Review of Finance 2021 25(5), 1395-1432 open access
The level of diseconomies of scale in asset management has important implications for tests of manager skill and the expected level of performance persistence. To identify the causal impact of fund size on future returns, we exploit the fact that small differences in returns can cause discrete changes in Morningstar ratings that, in turn, generate discrete differences in fund size. Using our regression discontinuity approach, we find that ratings significantly increase fund size, but that fund size has a negligible effect on fund returns. Within Berk and Green’s (2004) model, the absence of meaningful fund-level diseconomies of scale implies that the lack of performance persistence arises from a lack of fund manager skill. Alternatively, the lack of performance persistence may arise from competitive pressures outside of their model.

More is Less: Publicizing Information and Market Feedback

Review of Finance 2021 25(3), 745-775 open access
We study whether and how publicizing internal information affects the value of financial markets to the real economy.

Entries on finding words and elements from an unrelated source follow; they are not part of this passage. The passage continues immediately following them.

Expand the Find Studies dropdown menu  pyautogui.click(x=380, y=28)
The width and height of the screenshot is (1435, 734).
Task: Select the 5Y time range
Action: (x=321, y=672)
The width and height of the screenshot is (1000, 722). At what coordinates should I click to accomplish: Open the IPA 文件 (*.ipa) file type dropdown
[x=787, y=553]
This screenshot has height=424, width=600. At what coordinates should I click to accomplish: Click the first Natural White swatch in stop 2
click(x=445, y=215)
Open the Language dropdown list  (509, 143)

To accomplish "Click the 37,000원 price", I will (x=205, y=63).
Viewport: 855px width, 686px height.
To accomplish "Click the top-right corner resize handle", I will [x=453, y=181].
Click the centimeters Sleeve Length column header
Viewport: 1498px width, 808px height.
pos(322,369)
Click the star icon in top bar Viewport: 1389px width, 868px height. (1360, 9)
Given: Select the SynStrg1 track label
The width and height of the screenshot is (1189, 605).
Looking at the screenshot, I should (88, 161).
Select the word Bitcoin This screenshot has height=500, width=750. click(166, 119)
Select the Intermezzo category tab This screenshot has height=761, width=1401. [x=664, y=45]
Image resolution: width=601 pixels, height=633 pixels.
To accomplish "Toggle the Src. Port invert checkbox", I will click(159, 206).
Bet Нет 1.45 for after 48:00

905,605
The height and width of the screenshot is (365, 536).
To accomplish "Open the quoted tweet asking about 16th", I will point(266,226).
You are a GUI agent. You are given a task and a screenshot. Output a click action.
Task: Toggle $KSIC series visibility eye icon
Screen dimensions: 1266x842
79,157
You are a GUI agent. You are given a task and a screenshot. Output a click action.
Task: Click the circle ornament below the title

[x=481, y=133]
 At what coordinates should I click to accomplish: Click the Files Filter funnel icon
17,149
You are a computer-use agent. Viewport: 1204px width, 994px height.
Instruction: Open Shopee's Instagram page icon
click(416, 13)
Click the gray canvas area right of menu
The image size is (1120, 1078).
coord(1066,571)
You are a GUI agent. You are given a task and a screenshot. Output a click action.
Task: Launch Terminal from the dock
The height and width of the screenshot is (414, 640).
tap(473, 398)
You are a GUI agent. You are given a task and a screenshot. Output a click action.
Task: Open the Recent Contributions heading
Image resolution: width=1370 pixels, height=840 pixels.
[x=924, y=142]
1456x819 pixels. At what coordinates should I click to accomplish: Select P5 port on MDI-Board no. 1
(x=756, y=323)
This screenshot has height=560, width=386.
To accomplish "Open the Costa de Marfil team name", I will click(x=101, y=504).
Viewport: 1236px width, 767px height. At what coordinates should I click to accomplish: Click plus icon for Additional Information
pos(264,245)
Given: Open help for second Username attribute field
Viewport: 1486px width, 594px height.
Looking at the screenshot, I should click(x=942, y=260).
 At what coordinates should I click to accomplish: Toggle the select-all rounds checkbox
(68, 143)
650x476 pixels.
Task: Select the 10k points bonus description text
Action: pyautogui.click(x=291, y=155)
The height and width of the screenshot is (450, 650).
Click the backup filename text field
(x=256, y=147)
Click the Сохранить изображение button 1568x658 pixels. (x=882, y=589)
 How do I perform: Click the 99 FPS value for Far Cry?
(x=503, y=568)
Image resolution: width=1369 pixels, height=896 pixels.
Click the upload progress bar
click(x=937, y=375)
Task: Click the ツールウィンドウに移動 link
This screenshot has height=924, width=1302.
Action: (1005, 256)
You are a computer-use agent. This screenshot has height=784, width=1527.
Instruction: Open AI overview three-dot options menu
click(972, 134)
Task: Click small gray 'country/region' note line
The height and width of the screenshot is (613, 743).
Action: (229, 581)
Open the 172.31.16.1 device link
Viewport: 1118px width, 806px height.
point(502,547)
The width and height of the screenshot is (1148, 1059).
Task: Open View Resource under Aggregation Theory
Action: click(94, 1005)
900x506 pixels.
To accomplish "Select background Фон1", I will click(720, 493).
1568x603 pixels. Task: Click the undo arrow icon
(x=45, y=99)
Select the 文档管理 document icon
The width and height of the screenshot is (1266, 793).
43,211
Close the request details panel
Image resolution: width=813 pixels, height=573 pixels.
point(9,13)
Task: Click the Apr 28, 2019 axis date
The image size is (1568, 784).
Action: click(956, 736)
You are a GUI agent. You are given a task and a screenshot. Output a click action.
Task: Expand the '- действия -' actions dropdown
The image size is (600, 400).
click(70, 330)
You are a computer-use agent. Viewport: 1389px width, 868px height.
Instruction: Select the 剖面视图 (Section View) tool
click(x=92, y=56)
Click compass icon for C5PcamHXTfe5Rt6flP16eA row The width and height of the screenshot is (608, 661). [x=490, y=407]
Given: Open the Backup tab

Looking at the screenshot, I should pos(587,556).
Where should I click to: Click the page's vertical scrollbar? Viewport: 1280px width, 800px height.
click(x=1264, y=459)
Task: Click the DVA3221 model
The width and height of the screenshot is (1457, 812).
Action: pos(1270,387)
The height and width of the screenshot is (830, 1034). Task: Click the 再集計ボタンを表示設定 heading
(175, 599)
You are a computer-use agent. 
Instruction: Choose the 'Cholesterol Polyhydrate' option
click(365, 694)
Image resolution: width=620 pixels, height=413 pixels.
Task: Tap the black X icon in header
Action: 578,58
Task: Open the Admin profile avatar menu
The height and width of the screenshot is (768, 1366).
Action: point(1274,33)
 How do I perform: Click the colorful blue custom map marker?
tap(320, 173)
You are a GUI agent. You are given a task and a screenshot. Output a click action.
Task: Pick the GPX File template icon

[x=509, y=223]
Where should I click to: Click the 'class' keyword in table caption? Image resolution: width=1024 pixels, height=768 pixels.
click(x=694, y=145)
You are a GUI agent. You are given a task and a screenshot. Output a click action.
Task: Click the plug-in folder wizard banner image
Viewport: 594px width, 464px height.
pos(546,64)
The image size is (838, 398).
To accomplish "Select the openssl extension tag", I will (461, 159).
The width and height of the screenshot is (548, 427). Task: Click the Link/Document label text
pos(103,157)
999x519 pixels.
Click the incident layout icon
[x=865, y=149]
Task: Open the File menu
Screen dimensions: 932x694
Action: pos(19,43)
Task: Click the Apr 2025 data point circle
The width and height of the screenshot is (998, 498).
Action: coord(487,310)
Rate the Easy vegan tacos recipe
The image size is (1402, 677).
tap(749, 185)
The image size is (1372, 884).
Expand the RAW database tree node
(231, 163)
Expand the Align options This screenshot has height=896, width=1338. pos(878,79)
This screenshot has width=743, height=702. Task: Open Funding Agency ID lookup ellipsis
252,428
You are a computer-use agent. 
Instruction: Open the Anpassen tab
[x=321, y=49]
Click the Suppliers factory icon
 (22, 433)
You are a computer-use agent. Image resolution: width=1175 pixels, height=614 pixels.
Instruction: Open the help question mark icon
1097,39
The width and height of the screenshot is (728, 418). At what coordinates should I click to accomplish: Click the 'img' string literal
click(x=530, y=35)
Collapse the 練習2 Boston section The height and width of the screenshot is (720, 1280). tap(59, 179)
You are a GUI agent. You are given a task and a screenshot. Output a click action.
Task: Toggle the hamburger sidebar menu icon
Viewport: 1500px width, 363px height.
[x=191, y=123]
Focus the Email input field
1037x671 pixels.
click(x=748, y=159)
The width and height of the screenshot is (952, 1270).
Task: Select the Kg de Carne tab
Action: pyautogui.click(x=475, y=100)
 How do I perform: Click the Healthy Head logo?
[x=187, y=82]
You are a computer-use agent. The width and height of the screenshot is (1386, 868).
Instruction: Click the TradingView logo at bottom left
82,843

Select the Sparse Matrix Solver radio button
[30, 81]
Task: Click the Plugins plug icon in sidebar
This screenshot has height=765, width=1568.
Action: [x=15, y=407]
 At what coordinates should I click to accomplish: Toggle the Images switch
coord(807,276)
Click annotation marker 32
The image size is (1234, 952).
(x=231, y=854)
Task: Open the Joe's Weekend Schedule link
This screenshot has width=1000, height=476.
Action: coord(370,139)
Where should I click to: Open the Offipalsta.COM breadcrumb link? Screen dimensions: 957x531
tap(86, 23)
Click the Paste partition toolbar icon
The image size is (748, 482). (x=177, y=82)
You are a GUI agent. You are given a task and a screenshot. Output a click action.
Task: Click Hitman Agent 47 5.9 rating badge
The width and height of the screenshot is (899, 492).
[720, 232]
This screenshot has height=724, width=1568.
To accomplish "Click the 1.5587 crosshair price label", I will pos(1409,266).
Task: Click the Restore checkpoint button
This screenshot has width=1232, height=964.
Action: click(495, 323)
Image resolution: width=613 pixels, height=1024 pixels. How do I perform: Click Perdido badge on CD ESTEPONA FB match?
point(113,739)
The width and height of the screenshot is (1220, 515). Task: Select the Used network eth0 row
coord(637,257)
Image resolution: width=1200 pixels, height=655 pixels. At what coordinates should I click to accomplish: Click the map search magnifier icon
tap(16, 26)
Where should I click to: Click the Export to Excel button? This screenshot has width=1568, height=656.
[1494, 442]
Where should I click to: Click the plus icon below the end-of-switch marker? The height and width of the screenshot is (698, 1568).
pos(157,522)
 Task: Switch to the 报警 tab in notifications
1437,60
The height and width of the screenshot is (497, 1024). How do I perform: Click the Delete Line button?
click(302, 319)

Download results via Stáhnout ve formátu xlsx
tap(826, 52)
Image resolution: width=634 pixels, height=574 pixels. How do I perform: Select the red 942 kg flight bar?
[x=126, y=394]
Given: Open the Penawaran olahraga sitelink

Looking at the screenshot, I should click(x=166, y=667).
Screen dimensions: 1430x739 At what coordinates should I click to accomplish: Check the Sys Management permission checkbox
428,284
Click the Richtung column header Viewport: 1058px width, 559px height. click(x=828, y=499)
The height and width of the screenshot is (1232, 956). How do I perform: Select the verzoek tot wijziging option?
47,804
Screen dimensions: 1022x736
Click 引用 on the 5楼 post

By publicizing corporate filings, the Securities and Exchange Commission’s EDGAR (Electronic Data Gathering, Analysis, and Retrieval) web platform reduces the cost of acquiring internal information for outsiders and so makes it relatively less attractive to gather external information. We find that the staggered introduction of EDGAR reduced the sensitivity of firm investment to prices, consistent with prices being less informative to managers due to the crowding out of external information gathering. This crowding out effect is stronger when outsiders’ incentives for gathering information are stronger and for firms that rely more on external information. Our findings suggest that policies designed to “level the playing field” by publicizing internal information can have significant unintended consequences by reducing the informativeness of prices for real decisions.

Stress Tests, Entrepreneurship, and Innovation

Review of Finance 2021 25(5), 1609-1637
This article shows that postcrisis stress tests have negative effects on entrepreneurship and innovation at young firms. Exploiting unique data on business-related home equity loans in Home Mortgage Disclosure Act, I show that stress-tested banks strongly cut small business loans secured by home equity, an important source of financing for entrepreneurs. Lower credit supply leads to a relative decline in entrepreneurship in counties with higher exposure to stress-tested banks. The decline is stronger in sectors with a higher share of young firms using home equity financing, that is, in which the reduction in credit hits hardest. More-exposed counties also see a decline in young firms’ patent applications as well as labor productivity, reflecting young firms’ disproportionate contribution to growth.

What Drives Global Lending Syndication? Effects of Cross-Country Capital Regulation Gaps

Review of Finance 2021 25(2), 519-559
We examine how cross-country differences in capital regulations shape the structure of global lending syndicates. Using globally syndicated loans extended by banks from forty-four countries, we find that strictly regulated banks participate more in syndicates originated by lead lenders facing less stringent capital regulations. The resulting lending syndicates extend loans to riskier borrowers, charge higher spreads, forego covenants more frequently, and incur higher default rates. Such syndication activity also facilitates the access to credit by riskier corporations and exposes both participants and lead arrangers to greater systemic risk. Overall, our finding is consistent with the explanation that strictly regulated banks rely on the expertise of loosely regulated banks to procure risky deals outside the border.